- [ACTION ITEM] Leaving the pictures aside, repeat every line below exactly.

- [RECORDS FOR THE TASK]
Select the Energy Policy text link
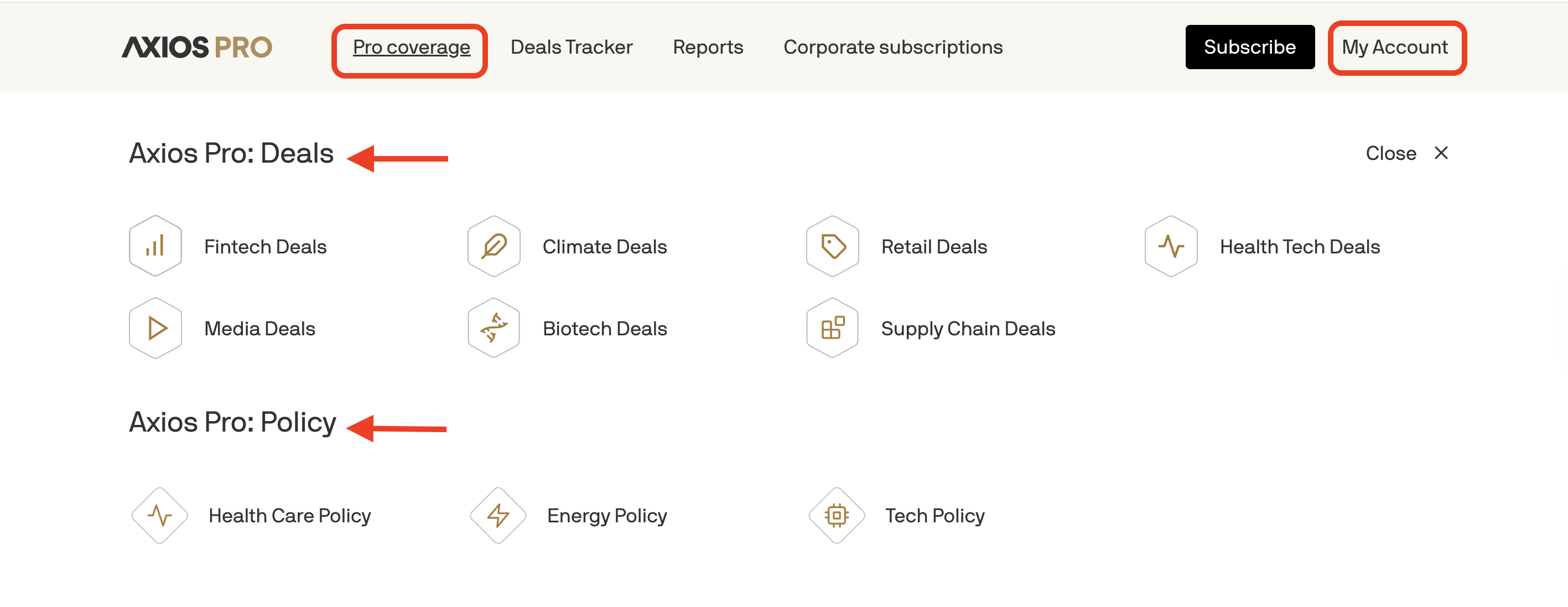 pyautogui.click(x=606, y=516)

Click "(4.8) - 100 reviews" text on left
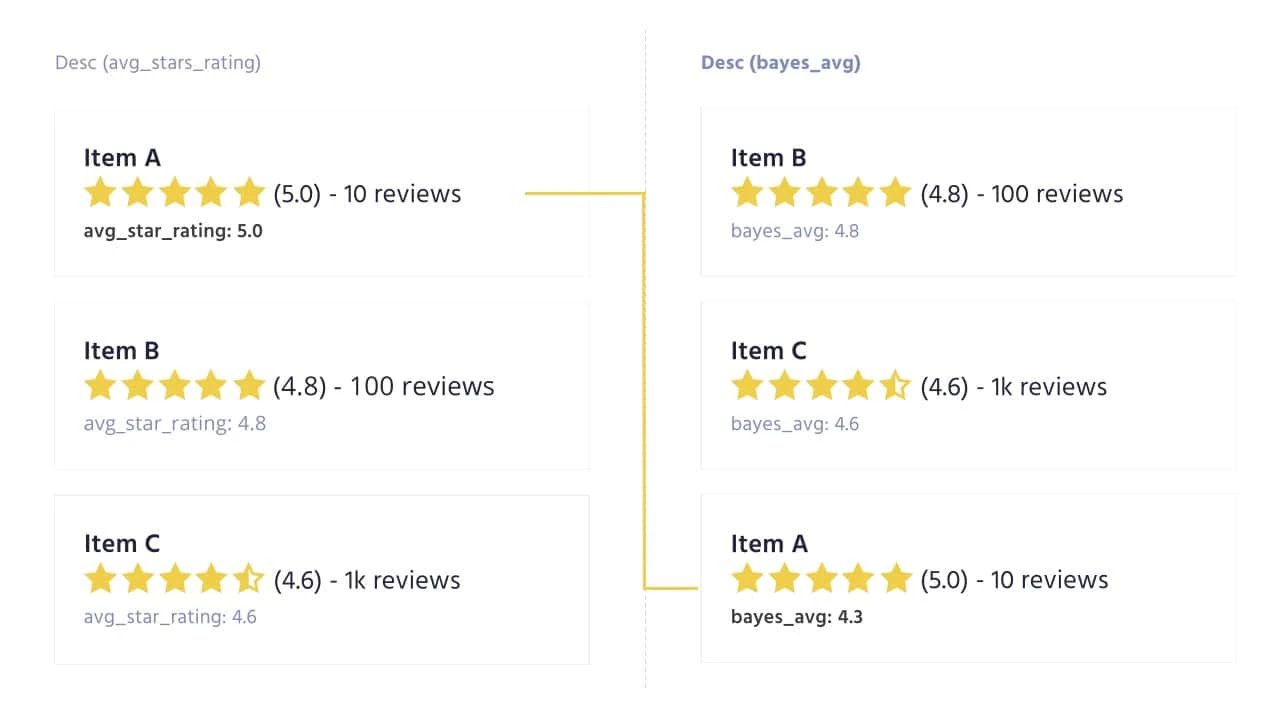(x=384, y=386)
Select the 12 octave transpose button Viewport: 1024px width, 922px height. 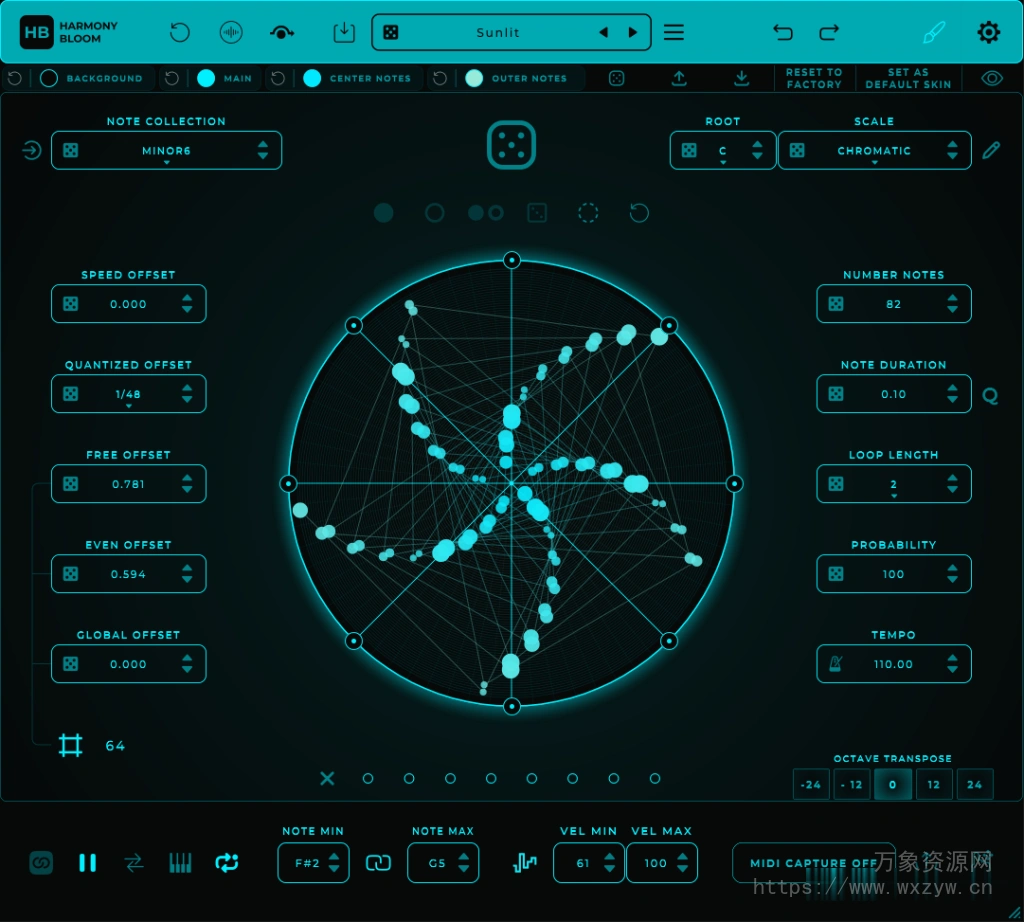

- [EXPECTED ANSWER]
Select the Energy Policy text link
 pyautogui.click(x=606, y=516)

Click "(4.8) - 100 reviews" text on left
(x=384, y=386)
Select the 12 octave transpose button Viewport: 1024px width, 922px height. 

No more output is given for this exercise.